Now available on Bandcamp!

Now available on Bandcamp!

Tuesday, July 24, 2012

Joe McPhee Plays Monk

Multi-instrumentalist Joe McPhee is without a doubt one of the more important musical figures on the free and improvised music scenes in the United States and in Europe. Born November 3, 1939 in Miami Florida, McPhee is equally at home exploring the ins and outs of the soprano as he is playing in the solo saxophone format. As a matter of fact he has released seven solo saxophone recordings dating back to 1977.

 I had the pleasure of meeting him several years ago in Paris, France. We were both working with our trios at the Sunside/Sunset Jazz Club, located in the Les Halles section of Paris. I was working the upstairs room (the Sunside) with bassist Daryl Hall and drummer Donald Kontomanou, while Joe was performing in the downstairs room (the Sunset) with his group Trio X with bassist Dominic Duval and drummer Jay Rosen.  The set times for the different rooms did not overlap, so we were not able to hear each other’s set. But I was honored to be sharing the same sonic space with him that evening.

I was drawn to this particular clip of Joe playing Thelonious Monk’s “Evidence” because it reminded of my solo saxophone CD, Monk Abstractions, on which I also took it upon myself to deconstruct several of Monk's pieces via solo soprano. As documented by Lacy in his voluminous body of work, Monk’s melodies tend to lay nicely on the soprano, falling in a very resonant part of the instrument.

I like the elastic approach with which Joe plays the melody. His rendition reminds me a little of Lacy in that he, too, often veered off into a freer harmonic-scape after the main theme,  recapping with the melody at the very end.  This approach is very effective, because the music always sounds fresh. If one played over the tune's chord changes during the solos it would start to sound predictable. Besides, Monk's melodies are so well-crafted and witty they often inspire lots of ideas on their own.

This performance occurred January 16, 2011 at the Henie-Onstad Art Centre in Oslo, Norway as a part of the annual All Ears Festival, a non-profit festival organized by musicians Guro Moe, Paal Nilssen-Love, Jon Rune Strøm and Lasse Marhaug. This festival, in addition to improvised music, features cutting-edge artists working in the video and dance mediums.

To find out about more of Joe McPhee's music and performances, visit HERE

Wednesday, July 18, 2012

More About Lol Coxhill

Lol Coxhill
Soprano saxophonist Lol Coxhill was the kind of musician who was difficult to typecast. Even though he was widely known for his extensive work as a part of Britain’s improvised music scene--keeping company with the likes of Derek Bailey, Evan Parker, and John Butcher--his musical and artistic endeavors extend far beyond avant garde parameters.

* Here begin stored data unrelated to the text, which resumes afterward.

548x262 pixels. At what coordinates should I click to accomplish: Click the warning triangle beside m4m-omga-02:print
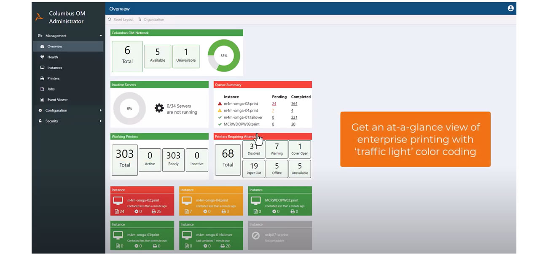pyautogui.click(x=220, y=104)
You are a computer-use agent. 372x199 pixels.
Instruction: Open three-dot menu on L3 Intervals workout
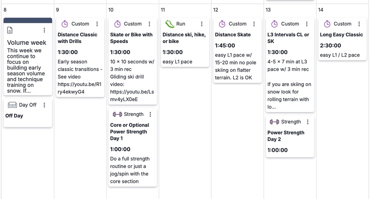307,24
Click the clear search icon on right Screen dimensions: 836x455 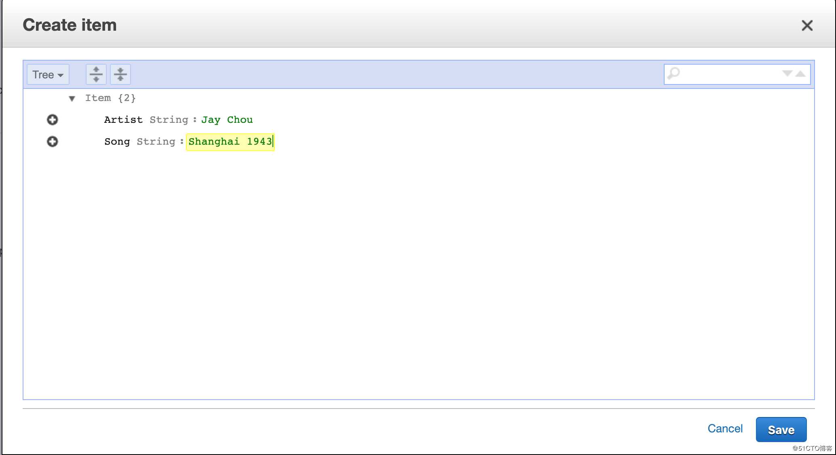point(803,74)
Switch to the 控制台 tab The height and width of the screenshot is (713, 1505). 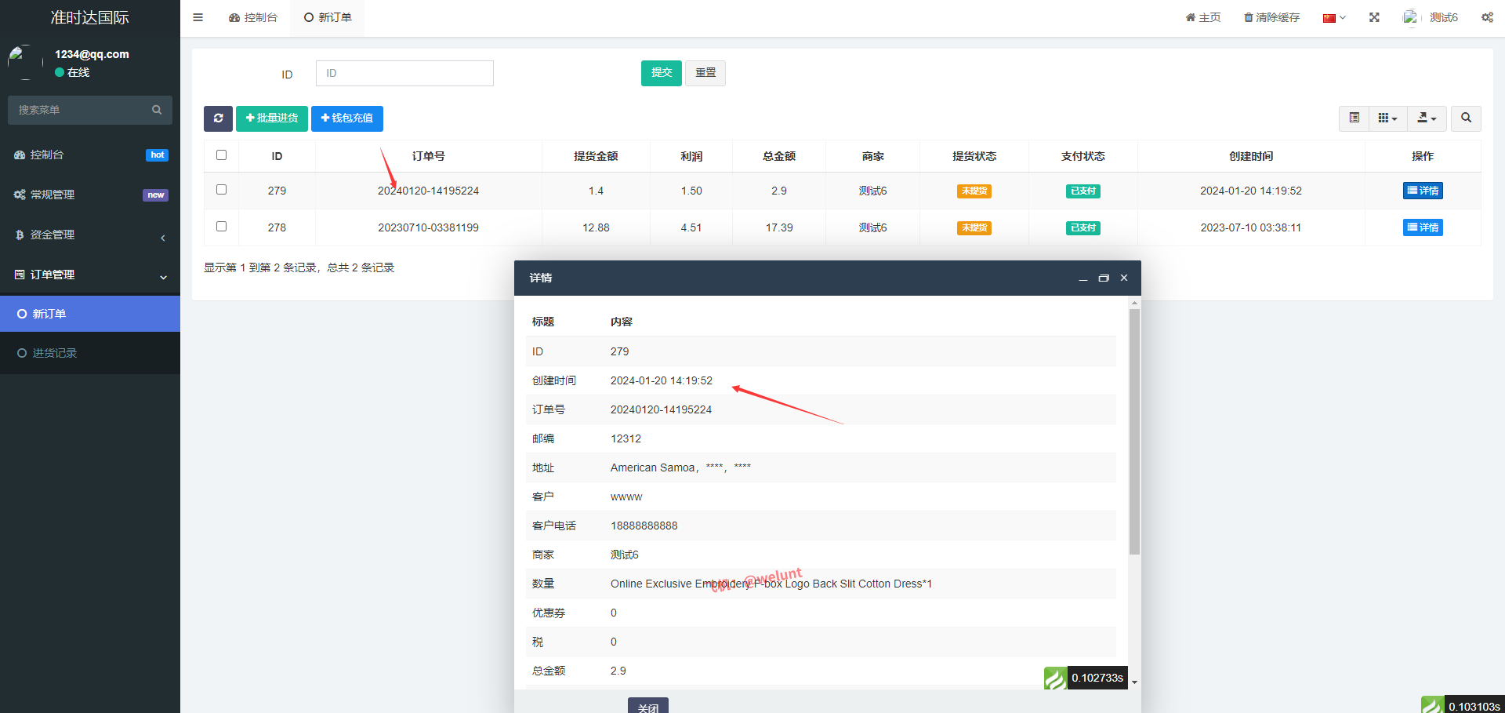pos(253,17)
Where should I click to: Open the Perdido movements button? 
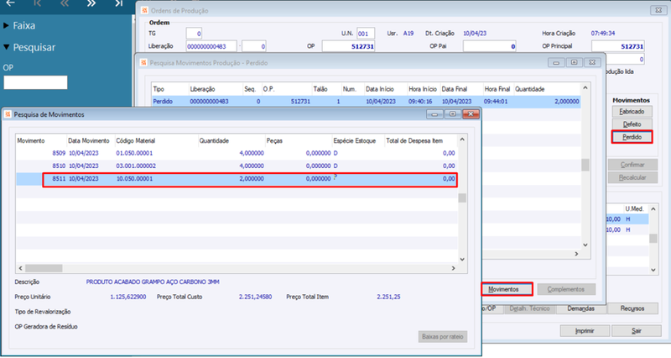coord(632,137)
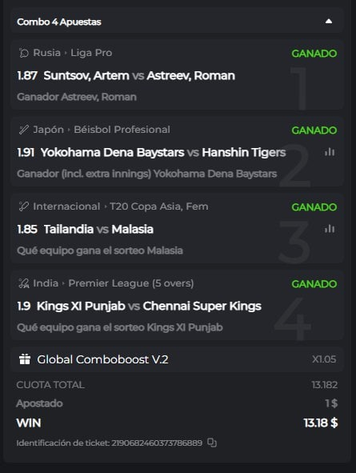The height and width of the screenshot is (473, 356).
Task: Click the Global Comboboost V.2 bonus row
Action: (178, 359)
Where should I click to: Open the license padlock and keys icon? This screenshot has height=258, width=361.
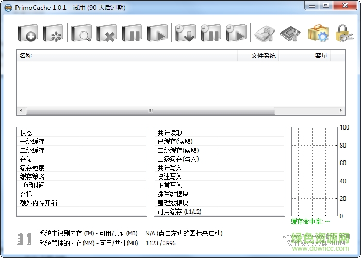point(343,34)
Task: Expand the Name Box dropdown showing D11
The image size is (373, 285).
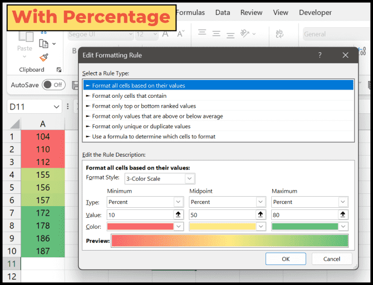Action: pos(56,107)
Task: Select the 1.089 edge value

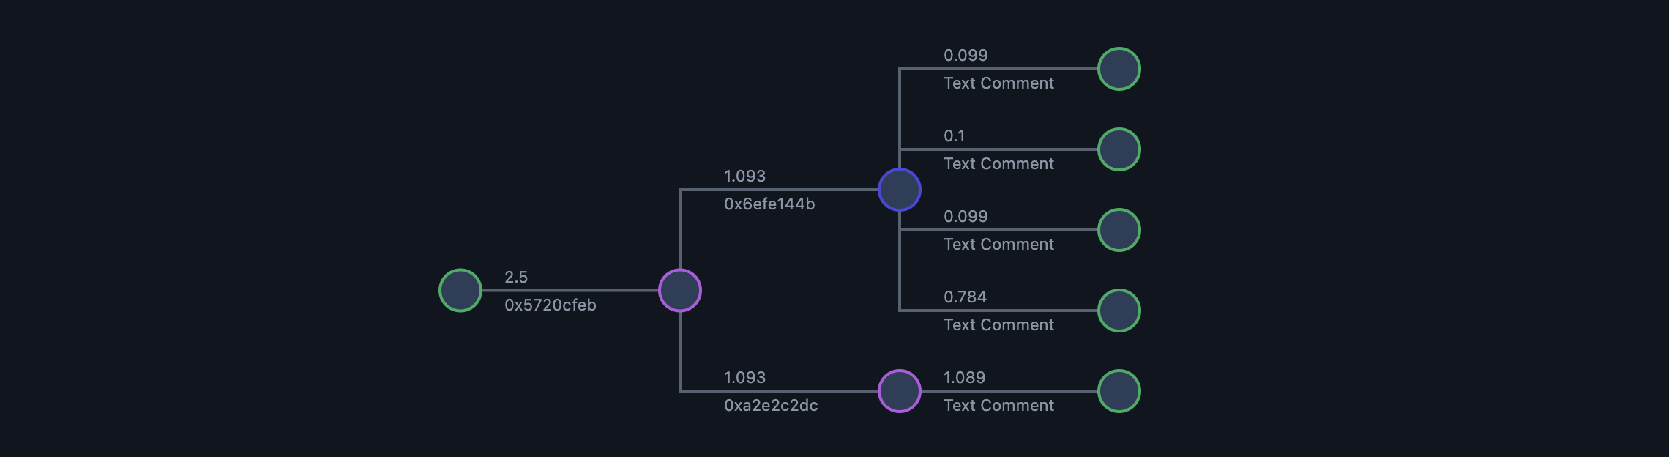Action: (x=964, y=378)
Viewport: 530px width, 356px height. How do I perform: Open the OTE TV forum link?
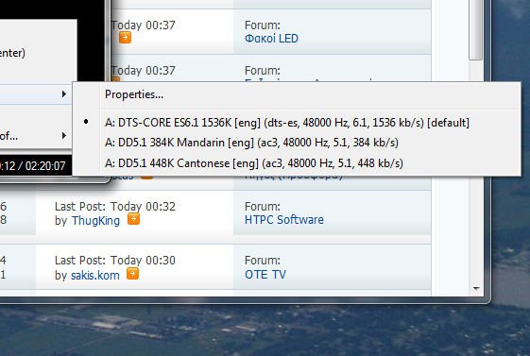click(x=265, y=274)
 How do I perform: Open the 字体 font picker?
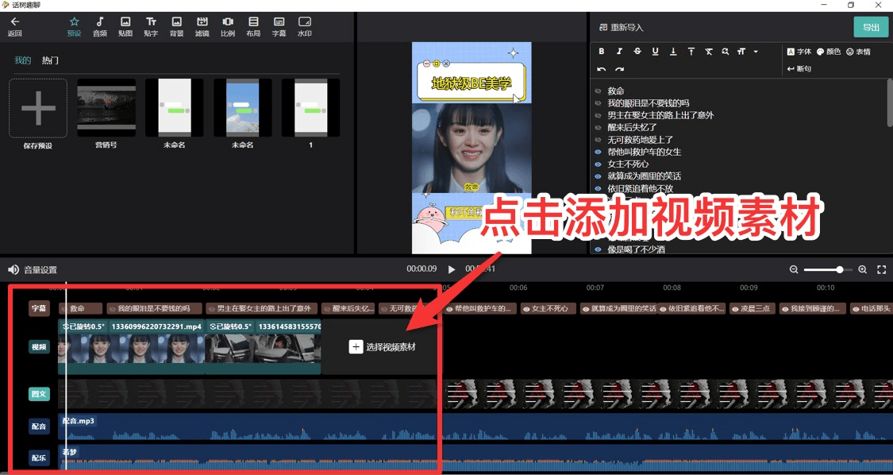tap(799, 52)
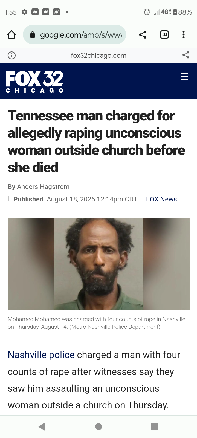
Task: Open the browser share icon
Action: point(143,34)
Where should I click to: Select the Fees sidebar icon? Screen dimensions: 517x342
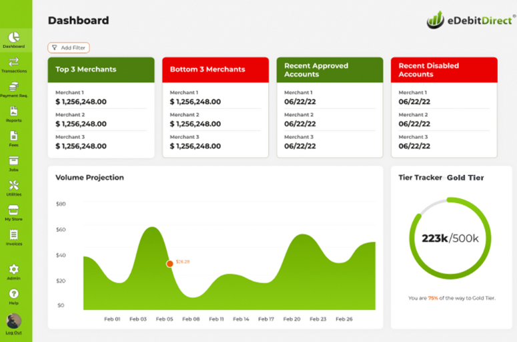coord(14,137)
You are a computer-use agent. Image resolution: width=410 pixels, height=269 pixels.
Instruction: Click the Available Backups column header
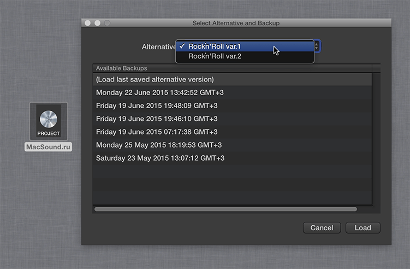coord(232,68)
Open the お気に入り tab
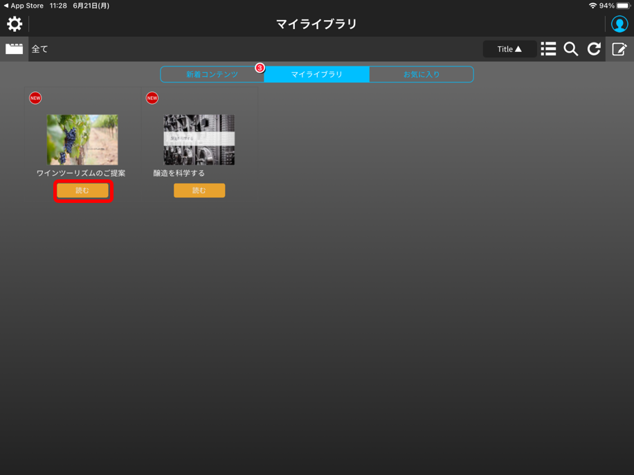Screen dimensions: 634x475 pos(421,74)
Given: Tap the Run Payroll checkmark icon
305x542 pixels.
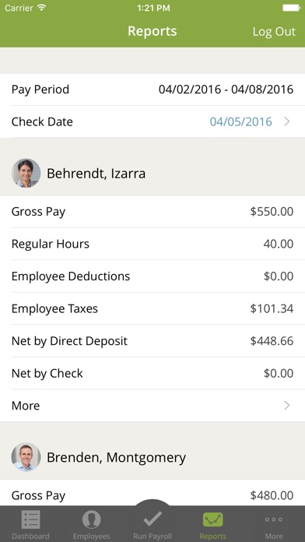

Throughout his eclectic career, Lol has worked with the famed punk band The Damed; the R & B band Tony Knights Chessman, soul singer Rufus Thomas; he has made numerous appearances as a TV and film actor; he has frequently showcased his talents as a crooner in the group Melody Four; not to mention the years spent busking around the UK honing his solo saxophone concept.  Which leaves one to the conclusion that the only thing Lol can be typecast as is an original.

Gianni Mimmo
Here are a few words from soprano saxophonist Gianni Mimmo recounting the encounters he’s had with the late soprano master.

“The first time I listened to Lol was in 1976 in Ferrara, Italy.
 He was playing a solo saxophone concert. In the same evening and in the same place, Gil Evans, Lee Konitz, Anthony Braxton and Richard Teitelbaum were also on the program. Jazz was large at that time.

The last time I saw him (Lol) was at the Vortex in London. I was playing with my trio just before Lol, who was on the program in duo with (guitarist) John Russell.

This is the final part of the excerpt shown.